The experiments, which have appeared in the Journal of Consumer Research, show that nostalgia explains why grown up men buy fluorescent plastic tubes though they know perfectly well that those aren’t light sabres. The influence of nostalgia on the human brain is so strong that consumers asked to think about the past were willing to pay more for products than those who were told to think about new memories or future scenarios.

Coming back to Star Wars: The Force Awakens, Peter Suderman at Vox says, “George Lucas (the director of Star Wars) drew upon his personal nostalgia to create something that, in its particular combination of references and allusions, felt thrillingly, excitingly new,” reports The Hindu.
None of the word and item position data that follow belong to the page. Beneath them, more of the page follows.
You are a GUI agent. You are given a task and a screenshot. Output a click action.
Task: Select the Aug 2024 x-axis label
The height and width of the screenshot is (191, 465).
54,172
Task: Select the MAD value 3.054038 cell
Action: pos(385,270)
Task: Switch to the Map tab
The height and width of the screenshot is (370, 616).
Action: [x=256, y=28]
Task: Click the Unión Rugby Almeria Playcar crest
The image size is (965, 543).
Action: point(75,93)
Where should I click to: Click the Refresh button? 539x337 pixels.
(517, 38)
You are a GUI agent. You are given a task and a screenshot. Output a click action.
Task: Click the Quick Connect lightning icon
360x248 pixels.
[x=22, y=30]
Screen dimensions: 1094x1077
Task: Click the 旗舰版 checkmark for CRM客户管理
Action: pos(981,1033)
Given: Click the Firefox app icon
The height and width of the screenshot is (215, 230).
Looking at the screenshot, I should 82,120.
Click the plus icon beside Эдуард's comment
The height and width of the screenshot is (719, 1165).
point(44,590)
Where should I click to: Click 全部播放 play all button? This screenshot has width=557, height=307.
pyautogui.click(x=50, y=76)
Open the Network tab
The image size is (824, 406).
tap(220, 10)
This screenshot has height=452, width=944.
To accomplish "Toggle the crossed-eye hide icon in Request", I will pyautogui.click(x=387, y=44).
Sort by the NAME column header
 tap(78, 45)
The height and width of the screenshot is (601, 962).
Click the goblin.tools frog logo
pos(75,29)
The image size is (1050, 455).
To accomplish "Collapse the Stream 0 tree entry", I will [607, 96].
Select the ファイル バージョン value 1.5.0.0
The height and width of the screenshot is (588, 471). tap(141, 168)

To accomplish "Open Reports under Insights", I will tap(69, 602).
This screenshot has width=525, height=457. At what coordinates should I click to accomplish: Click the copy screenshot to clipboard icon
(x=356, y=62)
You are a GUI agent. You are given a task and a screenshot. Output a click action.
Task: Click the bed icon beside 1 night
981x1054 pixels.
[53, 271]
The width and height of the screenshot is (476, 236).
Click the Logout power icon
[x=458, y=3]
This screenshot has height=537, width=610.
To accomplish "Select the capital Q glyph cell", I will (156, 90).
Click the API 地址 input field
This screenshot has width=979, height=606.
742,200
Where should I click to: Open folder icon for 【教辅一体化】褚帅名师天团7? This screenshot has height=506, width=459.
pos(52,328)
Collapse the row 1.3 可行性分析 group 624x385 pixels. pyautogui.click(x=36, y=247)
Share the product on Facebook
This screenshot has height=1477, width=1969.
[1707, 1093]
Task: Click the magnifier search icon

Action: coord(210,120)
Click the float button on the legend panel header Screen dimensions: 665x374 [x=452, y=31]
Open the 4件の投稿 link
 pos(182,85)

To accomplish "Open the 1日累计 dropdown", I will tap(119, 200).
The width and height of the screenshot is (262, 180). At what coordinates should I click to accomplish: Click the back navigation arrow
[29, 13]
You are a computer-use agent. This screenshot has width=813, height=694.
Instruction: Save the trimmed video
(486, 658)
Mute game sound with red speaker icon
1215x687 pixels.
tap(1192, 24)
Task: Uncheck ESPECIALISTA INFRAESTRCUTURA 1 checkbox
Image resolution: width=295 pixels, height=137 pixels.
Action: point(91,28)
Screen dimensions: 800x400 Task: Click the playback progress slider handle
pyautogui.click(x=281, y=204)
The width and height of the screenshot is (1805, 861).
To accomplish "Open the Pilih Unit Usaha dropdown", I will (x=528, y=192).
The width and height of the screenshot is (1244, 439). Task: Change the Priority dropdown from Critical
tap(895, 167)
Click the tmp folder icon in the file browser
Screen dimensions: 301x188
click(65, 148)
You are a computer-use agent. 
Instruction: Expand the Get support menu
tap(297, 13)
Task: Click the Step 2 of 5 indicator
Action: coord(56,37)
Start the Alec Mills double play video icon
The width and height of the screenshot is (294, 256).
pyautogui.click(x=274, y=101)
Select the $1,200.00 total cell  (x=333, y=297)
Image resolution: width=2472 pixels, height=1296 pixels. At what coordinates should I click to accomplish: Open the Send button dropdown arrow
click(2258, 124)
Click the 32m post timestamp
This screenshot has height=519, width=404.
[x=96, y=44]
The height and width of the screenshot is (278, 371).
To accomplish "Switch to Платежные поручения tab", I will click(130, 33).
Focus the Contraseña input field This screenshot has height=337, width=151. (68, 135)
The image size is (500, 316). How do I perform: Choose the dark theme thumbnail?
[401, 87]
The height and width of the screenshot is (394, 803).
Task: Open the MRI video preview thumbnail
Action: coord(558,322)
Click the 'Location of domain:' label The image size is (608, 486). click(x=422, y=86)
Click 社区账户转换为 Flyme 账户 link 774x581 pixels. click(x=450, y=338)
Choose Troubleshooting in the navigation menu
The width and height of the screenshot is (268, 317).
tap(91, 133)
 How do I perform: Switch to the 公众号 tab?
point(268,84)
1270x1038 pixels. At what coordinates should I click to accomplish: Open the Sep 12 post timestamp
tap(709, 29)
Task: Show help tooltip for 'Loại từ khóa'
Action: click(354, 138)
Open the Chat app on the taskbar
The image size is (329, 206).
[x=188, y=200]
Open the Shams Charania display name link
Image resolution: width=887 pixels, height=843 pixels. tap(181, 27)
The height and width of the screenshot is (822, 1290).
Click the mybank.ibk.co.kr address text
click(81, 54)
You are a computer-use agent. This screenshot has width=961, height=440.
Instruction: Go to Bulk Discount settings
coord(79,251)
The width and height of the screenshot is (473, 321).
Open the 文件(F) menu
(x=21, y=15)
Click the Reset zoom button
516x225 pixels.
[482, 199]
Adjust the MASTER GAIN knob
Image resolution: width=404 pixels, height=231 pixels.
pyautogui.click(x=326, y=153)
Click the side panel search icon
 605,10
The link between nostalgia and people’s response to situations has been the subject of many a recent study. Writing in Current Directions in Psychological Science, Constantine Sedikides and his colleagues say that people are more likely to give their money to others after thinking or reflecting on a past event.

The team feels that nostalgia is actually a healthy emotion that promotes self-esteem and an enhanced feeling of being loved or protected.

From a scientific perspective, every human experience leaves certain “neural traces and patterns” on different regions of the brain. These neurons get stimulated as a result of the visual and auditory sensations involved in watching a movie.

A movie like Star Wars, with its own set of multi layered experiences, leaves it own unique imprint or emotional traces on the brain. The brain draws on these emotional traces, left behind by an earlier Star Wars, when it is exposed to a new version. The emotional impact is so strong that even the mention of the words “Star Wars” stimulates the neural patterns formed at the time of watching the first movie.